Challenges and Solutions in translating sepsis guidelines into practice in resource-limited settings

Affiliations
Review

Challenges and Solutions in translating sepsis guidelines into practice in resource-limited settings

Suchitra Ranjit et al. Transl Pediatr. 2021 Oct.

Abstract

Sepsis and septic shock are major contributors to the global burden of disease, with a large proportion of patients and deaths with sepsis estimated to occur in low- and middle-income countries (LMICs). There are numerous barriers to reducing the large global burden of sepsis including challenges in quantifying attributable morbidity and mortality, poverty, inadequate awareness, health inequity, under-resourced public health, and low-resilient acute health care delivery systems.
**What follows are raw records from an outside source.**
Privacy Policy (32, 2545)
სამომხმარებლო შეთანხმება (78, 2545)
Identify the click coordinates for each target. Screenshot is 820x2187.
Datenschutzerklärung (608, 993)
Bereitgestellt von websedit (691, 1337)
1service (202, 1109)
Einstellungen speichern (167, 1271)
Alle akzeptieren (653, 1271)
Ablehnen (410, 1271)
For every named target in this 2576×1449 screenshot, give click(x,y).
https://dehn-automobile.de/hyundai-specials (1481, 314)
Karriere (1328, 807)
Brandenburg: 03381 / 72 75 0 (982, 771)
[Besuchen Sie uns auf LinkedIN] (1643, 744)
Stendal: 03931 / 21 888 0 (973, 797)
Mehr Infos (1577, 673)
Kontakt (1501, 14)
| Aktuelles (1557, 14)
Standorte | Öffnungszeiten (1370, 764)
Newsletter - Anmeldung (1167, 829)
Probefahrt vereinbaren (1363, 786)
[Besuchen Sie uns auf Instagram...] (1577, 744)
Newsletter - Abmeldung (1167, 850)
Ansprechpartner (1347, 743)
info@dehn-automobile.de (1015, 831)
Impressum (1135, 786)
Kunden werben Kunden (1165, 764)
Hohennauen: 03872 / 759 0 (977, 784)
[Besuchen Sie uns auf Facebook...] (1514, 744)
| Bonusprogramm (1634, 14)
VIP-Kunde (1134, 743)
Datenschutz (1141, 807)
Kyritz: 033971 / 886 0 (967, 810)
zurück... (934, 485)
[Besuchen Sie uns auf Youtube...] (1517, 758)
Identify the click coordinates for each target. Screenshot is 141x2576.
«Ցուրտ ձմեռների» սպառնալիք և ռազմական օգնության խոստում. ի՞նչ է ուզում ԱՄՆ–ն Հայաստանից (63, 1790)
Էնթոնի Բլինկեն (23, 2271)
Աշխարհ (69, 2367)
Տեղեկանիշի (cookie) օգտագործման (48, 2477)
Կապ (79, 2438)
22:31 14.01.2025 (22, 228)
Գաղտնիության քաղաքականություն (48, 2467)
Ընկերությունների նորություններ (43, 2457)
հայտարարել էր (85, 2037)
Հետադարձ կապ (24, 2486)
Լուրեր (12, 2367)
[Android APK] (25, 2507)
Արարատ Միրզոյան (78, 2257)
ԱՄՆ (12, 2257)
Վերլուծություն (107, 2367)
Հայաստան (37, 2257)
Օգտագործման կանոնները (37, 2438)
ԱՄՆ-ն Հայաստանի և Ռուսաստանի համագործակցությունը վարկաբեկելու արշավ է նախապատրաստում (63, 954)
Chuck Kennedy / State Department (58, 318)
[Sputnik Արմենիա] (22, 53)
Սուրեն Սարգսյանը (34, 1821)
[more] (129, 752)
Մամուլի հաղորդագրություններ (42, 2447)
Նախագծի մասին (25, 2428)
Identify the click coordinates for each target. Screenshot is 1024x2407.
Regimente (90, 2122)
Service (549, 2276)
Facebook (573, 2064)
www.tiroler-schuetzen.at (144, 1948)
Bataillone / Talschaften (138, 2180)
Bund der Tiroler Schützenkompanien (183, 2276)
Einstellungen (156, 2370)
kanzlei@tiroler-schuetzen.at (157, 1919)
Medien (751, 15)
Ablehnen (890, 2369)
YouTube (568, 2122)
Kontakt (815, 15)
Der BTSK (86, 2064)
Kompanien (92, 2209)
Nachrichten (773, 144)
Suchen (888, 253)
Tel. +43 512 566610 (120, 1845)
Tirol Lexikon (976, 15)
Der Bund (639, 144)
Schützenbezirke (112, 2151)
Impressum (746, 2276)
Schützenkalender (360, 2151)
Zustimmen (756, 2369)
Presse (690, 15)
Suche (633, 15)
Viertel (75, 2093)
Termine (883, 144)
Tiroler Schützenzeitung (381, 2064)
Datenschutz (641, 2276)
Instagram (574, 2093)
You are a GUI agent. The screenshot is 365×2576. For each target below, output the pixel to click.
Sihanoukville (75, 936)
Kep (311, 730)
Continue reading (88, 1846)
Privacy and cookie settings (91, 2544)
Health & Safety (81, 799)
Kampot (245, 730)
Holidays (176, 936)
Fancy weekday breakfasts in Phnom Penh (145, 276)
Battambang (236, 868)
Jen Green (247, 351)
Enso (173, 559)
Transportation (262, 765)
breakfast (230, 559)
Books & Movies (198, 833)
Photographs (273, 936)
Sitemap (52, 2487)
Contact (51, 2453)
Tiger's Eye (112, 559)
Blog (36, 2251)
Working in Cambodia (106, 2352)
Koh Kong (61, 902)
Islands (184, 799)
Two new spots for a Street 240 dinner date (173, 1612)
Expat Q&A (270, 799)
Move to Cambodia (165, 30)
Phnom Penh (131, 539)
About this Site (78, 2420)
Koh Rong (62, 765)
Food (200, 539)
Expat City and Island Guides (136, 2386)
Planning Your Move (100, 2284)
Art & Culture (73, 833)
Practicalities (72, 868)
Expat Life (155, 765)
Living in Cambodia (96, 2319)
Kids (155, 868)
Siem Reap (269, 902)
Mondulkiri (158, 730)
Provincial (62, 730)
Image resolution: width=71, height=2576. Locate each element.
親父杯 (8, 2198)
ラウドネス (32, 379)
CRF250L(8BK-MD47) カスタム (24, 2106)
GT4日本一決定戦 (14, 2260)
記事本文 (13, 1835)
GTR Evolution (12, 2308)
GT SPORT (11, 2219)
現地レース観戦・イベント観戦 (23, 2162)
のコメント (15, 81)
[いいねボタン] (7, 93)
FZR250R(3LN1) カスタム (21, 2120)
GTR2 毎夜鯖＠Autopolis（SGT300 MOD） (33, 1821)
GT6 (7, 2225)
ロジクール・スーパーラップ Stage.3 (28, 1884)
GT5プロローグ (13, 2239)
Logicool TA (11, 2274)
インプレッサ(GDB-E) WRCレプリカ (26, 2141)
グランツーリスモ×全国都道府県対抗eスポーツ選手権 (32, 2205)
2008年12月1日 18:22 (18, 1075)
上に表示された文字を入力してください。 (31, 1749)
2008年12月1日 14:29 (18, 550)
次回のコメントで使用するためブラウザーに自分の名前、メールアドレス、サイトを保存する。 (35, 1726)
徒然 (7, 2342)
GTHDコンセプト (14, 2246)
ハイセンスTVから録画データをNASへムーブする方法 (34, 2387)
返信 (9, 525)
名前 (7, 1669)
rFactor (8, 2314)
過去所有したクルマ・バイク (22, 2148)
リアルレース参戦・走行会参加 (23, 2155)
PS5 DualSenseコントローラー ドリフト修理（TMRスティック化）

Context-specific approaches to this significant problem are necessary on account of important differences in populations at-risk, the nature of infecting pathogens, and the healthcare capacity to manage sepsis in LMIC. We review these challenges and propose an outline of some solutions to tackle them which include strengthening the healthcare systems, accurate and early identification of sepsis the need for inclusive research and context-specific treatment guidelines, and advocacy. Specifically, strengthening pediatric intensive care units (PICU) services can effectively treat the life-threatening complications of common diseases, such as diarrhoea, respiratory infections, severe malaria, and dengue, thereby improving the quality of pediatric care overall without the need for expensive interventions. A thoughtful approach to developing paediatric intensive care services in LMICs begins with basic fundamentals: training healthcare providers in knowledge and skills, selecting effective equipment that is resource-appropriate, and having an enabling leadership to provide location-appropriate care. These basics, if built in sustainable manner, have the potential to permit an efficient pediatric critical care service to be established that can significantly improve sepsis and other critical care outcomes.

Keywords: Low- and middle-income countries (LMIC); antibiotics; fluids; sepsis; shock.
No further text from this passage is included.